Pilot killed in plane crash at Stevens Point airshow, USA
A pilot died Sunday when his plane spiraled to the ground and crashed during the Stevens Point Air Show, police said.
Stevens Point Police Sgt. Tony Babl said the 47-year-old Wisconsin man was pronounced dead at the scene after his plane crashed shortly before 12:30 p.m. during an aerobatic performance.
Police said they are withholding the name of the pilot until family members can be notified. The pilot had been flying a 1993 YAK-55M Russian-made aerobatics plane. Officials say they don’t yet know what caused the crash.
The crash happened near the Green Circle Trail in a wooded area about 1,000 feet east of the runway at the Stevens Point Municipal Airport, Babl said, confirming what witnesses on the scene said. That section of the trail is now closed, Babl said.
Airport officials shut down the airshow immediately after the crash.

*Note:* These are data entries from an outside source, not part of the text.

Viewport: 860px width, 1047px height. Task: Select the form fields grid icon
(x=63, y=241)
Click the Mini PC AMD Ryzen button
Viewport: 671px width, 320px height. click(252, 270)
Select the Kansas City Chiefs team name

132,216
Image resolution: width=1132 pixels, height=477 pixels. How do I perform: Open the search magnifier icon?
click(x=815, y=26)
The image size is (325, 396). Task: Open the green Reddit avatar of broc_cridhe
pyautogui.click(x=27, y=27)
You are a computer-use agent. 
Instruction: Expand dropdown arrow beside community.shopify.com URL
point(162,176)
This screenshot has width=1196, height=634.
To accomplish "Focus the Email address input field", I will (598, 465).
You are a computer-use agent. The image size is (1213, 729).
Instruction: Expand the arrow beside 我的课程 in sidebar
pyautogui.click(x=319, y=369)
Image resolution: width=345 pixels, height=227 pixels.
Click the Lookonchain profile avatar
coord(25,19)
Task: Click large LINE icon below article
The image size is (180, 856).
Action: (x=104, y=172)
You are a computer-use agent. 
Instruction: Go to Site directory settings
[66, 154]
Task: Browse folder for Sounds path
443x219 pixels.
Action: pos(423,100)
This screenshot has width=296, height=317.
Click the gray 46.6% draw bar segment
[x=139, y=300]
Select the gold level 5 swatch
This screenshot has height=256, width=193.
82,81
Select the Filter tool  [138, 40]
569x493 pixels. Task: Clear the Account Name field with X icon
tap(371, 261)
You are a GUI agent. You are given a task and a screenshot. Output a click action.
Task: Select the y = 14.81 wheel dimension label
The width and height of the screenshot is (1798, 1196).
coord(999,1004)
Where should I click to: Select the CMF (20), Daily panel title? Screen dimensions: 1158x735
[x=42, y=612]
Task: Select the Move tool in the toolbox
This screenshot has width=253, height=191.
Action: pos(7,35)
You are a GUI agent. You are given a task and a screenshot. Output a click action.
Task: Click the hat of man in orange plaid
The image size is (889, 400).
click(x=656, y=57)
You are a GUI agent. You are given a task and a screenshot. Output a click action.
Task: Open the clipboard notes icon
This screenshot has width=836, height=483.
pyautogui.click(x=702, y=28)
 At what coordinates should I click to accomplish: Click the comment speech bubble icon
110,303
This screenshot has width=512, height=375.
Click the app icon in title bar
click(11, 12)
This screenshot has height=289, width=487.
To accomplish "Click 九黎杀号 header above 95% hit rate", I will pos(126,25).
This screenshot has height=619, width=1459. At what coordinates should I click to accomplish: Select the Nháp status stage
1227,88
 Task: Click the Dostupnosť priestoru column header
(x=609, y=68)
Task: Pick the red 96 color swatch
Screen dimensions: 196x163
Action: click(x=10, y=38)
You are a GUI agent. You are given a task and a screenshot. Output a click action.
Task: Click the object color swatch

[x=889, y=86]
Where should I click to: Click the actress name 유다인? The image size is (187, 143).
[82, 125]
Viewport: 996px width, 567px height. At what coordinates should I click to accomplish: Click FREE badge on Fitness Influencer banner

Numerous emergency vehicles — including those from the Stevens Point and Stockton fire departments, the Stevens Point Police Department and the Portage County Sheriff’s Office — traveled to and from the scene of the crash, which occurred at the far end of the airfield, opposite from the terminal.
Witnesses to the crash said the plane had spiraled toward the ground, looped up, then crashed into the trees next to the airport’s airfield.
“I couldn’t believe what I saw,” said Melvin Burskey, 72, of Neenah, who was attending the event. “There was a puff of smoke, then it went down.”
Chris Walker, 53, of Stevens Point was taking video of the airshow right before the crash. Walker said the plane would dip below the tree line as it performed stunts and it wasn’t immediately apparent that something was wrong until ti didn’t re-emerge from the treeline and emergency vehicles rushed onto the airfield.
“I was in shock,” Walker said.
Airshow crews were called into a room inside the airport after the crash, and later began taking down signs for the event after coming out of the airport. Some of the events scheduled for Sunday’s airshow included aerobatic performances and city tours in helicopters and fixed-wing aircraft.
Babl said police officers are guarding the scene until investigators from the Federal Aviation Administration and National Transportation Safety Board arrive.